Start of Task material
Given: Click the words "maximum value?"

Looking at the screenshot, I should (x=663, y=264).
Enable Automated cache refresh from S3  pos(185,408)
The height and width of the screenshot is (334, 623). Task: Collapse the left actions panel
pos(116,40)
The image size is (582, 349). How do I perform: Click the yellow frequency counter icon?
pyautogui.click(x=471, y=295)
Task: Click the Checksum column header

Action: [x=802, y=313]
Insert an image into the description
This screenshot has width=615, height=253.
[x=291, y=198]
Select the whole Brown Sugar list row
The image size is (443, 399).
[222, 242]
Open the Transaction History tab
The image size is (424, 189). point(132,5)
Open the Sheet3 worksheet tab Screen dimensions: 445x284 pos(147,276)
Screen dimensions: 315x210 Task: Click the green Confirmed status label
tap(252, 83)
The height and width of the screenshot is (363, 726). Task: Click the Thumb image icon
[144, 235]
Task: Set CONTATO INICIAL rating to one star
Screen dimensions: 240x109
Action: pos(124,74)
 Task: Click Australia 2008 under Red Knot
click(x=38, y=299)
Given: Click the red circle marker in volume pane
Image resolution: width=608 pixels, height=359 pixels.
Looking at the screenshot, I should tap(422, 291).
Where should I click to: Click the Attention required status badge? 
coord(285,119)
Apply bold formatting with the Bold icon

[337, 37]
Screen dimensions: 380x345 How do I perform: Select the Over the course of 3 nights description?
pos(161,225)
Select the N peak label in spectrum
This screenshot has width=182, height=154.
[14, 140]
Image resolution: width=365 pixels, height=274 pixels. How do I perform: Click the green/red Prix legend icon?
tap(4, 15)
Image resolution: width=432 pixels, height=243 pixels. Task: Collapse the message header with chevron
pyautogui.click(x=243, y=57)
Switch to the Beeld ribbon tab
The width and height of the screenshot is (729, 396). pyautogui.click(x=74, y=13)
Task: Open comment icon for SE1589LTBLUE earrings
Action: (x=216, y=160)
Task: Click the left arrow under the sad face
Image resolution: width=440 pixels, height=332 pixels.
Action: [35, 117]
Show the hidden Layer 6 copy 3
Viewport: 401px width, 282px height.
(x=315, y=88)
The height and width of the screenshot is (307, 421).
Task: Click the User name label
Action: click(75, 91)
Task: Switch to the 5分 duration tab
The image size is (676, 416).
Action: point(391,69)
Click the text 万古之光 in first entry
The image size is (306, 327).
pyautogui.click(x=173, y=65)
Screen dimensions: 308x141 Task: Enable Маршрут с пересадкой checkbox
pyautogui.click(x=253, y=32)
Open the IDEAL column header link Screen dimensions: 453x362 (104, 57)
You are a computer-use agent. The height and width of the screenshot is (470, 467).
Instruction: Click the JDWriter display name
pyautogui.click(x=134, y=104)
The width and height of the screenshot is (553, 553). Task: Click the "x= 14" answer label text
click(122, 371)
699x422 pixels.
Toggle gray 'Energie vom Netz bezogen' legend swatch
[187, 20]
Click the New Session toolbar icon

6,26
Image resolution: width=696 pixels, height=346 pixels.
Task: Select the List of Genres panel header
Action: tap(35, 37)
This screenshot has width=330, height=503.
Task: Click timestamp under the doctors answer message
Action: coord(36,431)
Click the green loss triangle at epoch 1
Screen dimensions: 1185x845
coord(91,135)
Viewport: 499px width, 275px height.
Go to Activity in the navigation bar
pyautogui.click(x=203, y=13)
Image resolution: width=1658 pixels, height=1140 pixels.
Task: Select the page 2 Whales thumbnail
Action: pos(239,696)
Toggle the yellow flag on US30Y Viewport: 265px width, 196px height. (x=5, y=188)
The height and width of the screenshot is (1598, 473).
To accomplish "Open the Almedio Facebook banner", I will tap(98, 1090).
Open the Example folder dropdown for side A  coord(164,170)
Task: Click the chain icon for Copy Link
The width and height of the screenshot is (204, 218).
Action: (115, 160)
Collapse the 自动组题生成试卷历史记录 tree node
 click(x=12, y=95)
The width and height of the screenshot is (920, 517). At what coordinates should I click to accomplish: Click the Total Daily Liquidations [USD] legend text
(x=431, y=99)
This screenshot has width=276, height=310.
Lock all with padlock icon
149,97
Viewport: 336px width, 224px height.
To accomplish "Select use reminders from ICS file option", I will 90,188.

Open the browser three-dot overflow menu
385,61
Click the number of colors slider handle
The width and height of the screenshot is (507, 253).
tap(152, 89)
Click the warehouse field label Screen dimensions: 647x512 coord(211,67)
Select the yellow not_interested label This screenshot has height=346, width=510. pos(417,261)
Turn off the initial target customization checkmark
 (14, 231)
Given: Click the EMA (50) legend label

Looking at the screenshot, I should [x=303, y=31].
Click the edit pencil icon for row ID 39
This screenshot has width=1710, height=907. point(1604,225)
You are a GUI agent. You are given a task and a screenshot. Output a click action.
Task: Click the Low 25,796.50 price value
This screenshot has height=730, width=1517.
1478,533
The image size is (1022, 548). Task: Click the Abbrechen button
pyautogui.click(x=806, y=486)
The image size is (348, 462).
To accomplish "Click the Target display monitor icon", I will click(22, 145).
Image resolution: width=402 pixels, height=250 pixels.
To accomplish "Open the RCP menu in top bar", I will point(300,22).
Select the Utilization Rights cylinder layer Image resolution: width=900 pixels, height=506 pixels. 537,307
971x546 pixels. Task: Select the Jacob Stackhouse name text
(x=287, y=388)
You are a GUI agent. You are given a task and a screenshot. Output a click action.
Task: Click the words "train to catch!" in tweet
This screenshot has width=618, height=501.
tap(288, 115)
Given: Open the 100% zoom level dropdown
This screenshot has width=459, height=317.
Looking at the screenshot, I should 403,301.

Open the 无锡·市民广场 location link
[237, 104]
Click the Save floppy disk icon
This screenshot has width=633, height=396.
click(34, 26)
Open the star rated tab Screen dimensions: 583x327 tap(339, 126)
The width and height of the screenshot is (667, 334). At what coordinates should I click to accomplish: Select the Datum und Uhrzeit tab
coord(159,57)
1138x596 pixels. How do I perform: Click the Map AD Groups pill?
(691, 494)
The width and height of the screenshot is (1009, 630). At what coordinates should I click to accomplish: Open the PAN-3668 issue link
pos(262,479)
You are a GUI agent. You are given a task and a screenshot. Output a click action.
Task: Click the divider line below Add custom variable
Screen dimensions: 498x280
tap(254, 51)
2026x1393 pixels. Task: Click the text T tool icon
End of Task material
Among the entries above, identify all lines with "from" and copy them.

Solved problem
Enable Automated cache refresh from S3  pos(185,408)
To accomplish "Select use reminders from ICS file option", I will 90,188.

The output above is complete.